Multi-VPC or multi-region setups where one environment needs to query DNS zones owned by another that isn’t accessible directly via Route 53 Private Hosted Zones.
Custom DNS servers running in another network (for example, a security appliance or custom name-resolution logic).
🔹 Typical architecture
- Your AWS VPC has resources (like EC2 instances or ECS tasks).
- Those resources need to resolve names that live on-premises.
- You create a Route 53 Resolver outbound endpoint in the VPC (requires two or more ENIs in different subnets for high availability).
- You create a resolver rule — e.g.,
- Domain:
corp.local
- Forwarding target:
10.0.1.10
(on-prem DNS server)- Associate that rule with the VPC.
- DNS queries for
corp.local
are automatically forwarded securely over the VPN/Direct Connect link to the on-prem resolver.
🔹 When not to use it
You don’t need an outbound endpoint if:
- All your private zones are hosted in Route 53 Private Hosted Zones and don’t depend on on-prem DNS.
- You only need on-prem → AWS resolution (then you’d use an inbound endpoint instead).

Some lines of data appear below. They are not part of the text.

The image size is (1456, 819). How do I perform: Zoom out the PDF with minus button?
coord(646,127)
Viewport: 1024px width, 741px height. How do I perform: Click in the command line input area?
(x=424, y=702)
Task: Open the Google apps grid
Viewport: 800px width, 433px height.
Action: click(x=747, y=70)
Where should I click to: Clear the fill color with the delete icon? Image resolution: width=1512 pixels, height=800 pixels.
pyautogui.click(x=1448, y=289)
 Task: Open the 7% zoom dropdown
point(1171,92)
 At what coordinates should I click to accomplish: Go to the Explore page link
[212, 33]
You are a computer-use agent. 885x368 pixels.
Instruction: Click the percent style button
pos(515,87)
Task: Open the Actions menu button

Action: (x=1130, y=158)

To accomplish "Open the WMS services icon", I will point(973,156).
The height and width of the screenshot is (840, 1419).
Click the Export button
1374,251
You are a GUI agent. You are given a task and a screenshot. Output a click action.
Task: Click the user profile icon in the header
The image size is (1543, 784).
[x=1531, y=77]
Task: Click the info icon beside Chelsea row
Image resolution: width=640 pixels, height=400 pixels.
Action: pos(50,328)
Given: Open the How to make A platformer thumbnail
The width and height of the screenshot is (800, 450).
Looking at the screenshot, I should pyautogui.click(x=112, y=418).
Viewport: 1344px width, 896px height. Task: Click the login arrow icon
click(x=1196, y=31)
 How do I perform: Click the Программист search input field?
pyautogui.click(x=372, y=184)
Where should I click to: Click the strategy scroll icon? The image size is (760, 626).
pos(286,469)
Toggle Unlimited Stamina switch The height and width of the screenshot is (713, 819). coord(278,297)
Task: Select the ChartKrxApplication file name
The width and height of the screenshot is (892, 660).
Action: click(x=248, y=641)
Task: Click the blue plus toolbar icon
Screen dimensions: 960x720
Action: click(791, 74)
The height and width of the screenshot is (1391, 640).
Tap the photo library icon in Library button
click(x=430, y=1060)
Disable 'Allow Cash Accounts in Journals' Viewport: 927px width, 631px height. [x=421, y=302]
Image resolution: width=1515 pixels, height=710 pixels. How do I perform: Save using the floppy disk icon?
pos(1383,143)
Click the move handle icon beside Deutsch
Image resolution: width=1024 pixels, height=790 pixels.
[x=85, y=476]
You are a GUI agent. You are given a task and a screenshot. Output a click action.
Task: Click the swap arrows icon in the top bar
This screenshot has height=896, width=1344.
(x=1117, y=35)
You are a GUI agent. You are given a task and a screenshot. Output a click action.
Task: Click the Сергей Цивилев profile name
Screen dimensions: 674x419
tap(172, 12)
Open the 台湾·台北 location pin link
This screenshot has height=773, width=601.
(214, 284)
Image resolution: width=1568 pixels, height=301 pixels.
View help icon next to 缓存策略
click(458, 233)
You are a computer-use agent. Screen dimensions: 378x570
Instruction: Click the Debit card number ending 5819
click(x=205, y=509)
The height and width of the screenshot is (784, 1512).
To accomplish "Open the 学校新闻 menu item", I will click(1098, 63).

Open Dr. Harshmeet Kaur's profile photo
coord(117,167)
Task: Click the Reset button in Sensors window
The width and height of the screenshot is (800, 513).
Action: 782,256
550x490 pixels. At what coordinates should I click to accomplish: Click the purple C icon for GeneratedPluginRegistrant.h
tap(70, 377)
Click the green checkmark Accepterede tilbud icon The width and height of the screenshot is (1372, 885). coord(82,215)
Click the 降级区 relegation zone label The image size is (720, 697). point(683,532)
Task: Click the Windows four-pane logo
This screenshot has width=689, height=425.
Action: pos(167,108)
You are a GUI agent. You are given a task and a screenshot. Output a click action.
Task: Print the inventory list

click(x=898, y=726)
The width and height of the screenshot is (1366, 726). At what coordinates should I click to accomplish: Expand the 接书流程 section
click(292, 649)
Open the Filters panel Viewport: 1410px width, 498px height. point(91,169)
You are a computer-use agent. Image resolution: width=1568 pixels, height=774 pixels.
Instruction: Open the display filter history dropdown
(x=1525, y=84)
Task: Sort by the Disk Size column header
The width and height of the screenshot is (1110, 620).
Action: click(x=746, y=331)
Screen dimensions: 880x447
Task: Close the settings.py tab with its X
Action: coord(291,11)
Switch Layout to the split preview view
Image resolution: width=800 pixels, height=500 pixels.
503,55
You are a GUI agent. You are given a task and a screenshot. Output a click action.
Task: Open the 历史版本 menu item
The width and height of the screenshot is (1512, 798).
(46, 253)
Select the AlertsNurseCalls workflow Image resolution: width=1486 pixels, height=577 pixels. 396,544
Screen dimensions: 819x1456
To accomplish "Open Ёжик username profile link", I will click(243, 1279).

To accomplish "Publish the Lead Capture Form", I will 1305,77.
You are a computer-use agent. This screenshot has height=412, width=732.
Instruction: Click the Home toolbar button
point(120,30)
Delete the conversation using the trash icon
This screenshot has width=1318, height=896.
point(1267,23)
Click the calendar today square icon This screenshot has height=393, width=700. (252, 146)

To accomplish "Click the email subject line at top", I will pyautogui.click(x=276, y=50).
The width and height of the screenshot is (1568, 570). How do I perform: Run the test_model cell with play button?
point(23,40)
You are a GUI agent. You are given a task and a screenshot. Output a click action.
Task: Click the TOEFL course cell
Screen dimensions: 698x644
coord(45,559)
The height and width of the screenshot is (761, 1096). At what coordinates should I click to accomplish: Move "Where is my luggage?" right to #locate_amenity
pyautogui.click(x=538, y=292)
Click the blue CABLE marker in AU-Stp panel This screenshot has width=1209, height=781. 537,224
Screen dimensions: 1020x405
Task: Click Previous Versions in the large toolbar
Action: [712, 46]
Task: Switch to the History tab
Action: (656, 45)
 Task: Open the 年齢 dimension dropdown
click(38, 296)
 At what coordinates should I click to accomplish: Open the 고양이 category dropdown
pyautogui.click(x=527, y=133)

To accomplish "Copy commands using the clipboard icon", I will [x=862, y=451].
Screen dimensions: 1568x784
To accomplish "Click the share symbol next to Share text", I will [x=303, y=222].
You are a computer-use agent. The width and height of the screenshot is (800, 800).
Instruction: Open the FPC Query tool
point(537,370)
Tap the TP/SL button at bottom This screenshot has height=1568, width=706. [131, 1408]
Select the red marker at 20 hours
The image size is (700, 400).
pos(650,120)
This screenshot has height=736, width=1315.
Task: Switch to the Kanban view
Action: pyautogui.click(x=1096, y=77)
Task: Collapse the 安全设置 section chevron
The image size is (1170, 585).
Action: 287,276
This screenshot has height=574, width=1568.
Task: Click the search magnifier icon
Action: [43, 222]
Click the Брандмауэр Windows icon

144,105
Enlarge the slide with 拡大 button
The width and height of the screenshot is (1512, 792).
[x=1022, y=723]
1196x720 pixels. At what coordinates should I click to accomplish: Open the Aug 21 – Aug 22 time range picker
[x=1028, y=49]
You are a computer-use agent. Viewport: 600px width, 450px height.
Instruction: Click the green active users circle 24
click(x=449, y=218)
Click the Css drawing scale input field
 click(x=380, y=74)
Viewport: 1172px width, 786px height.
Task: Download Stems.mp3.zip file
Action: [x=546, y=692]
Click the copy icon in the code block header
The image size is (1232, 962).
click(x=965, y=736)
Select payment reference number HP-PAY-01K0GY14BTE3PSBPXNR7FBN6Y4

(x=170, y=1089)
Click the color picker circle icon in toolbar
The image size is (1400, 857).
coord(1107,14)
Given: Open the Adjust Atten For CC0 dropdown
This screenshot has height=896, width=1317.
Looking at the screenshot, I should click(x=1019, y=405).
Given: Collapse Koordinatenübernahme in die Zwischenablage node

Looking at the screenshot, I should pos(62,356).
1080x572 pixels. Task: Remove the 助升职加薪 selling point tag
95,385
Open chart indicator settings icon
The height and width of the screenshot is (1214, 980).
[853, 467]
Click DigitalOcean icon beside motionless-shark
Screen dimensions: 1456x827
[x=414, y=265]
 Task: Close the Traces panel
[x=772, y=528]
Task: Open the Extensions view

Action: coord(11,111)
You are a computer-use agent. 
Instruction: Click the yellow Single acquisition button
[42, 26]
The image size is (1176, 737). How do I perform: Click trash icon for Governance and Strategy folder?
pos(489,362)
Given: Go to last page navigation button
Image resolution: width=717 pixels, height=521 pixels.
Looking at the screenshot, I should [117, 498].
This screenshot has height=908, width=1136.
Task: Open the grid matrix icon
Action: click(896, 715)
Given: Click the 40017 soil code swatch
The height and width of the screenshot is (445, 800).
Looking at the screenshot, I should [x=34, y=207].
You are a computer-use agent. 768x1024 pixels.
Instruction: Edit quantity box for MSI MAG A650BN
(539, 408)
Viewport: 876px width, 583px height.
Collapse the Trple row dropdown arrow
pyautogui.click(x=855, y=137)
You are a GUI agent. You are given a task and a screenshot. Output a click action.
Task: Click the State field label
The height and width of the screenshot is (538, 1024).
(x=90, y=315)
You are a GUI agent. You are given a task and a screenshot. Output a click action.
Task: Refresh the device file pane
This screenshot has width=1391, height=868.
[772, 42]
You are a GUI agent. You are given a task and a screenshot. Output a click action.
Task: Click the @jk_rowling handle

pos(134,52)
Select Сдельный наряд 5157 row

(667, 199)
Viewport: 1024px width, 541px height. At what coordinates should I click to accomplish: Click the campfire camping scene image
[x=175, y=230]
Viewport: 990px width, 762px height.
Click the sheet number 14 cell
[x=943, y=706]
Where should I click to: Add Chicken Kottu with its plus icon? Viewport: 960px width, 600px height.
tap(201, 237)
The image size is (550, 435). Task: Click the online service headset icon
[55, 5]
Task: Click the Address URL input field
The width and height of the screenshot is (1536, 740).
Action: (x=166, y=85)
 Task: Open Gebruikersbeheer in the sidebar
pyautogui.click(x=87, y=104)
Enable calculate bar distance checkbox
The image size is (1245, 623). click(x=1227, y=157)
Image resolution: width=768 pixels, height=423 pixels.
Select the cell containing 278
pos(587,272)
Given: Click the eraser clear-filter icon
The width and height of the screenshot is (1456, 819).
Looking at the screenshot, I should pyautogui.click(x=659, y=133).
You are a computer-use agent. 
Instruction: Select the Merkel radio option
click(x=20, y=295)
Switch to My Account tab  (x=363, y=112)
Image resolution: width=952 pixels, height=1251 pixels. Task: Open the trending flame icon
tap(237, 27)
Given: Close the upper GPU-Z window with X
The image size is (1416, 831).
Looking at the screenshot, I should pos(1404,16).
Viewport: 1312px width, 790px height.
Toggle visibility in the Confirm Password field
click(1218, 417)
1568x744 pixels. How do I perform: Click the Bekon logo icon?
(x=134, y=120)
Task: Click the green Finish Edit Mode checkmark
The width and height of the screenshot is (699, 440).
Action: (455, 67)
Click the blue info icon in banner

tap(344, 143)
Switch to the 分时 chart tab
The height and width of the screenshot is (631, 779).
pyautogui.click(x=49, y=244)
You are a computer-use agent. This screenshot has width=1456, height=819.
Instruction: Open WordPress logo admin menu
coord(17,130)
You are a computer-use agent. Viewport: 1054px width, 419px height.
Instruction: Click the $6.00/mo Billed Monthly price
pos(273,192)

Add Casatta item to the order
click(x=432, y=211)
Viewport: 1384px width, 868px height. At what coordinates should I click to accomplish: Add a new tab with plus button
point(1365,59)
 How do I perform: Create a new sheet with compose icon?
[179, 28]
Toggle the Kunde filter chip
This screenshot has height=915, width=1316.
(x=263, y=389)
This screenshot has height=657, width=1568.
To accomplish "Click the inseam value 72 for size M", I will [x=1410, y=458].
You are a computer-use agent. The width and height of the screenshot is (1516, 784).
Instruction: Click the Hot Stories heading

- You’re using a centralized DNS design where one VPC acts as the shared resolver for others (those VPCs can use Resolver rules and peering instead).
🔹 Summary Table
Use case | Resolver type | Direction | Example |
---|---|---|---|
AWS needs to resolve on-prem/private DNS | Outbound Endpoint | AWS → On-Prem | ec2 → server.corp.local |
On-prem needs to resolve AWS private DNS | Inbound Endpoint | On-Prem → AWS | onprem → app.internal.aws |
✅ In short:
Use a Route 53 Resolver outbound endpoint whenever AWS resources need to resolve DNS names that live outside of AWS (e.g., on-prem or external private zones) securely and automatically.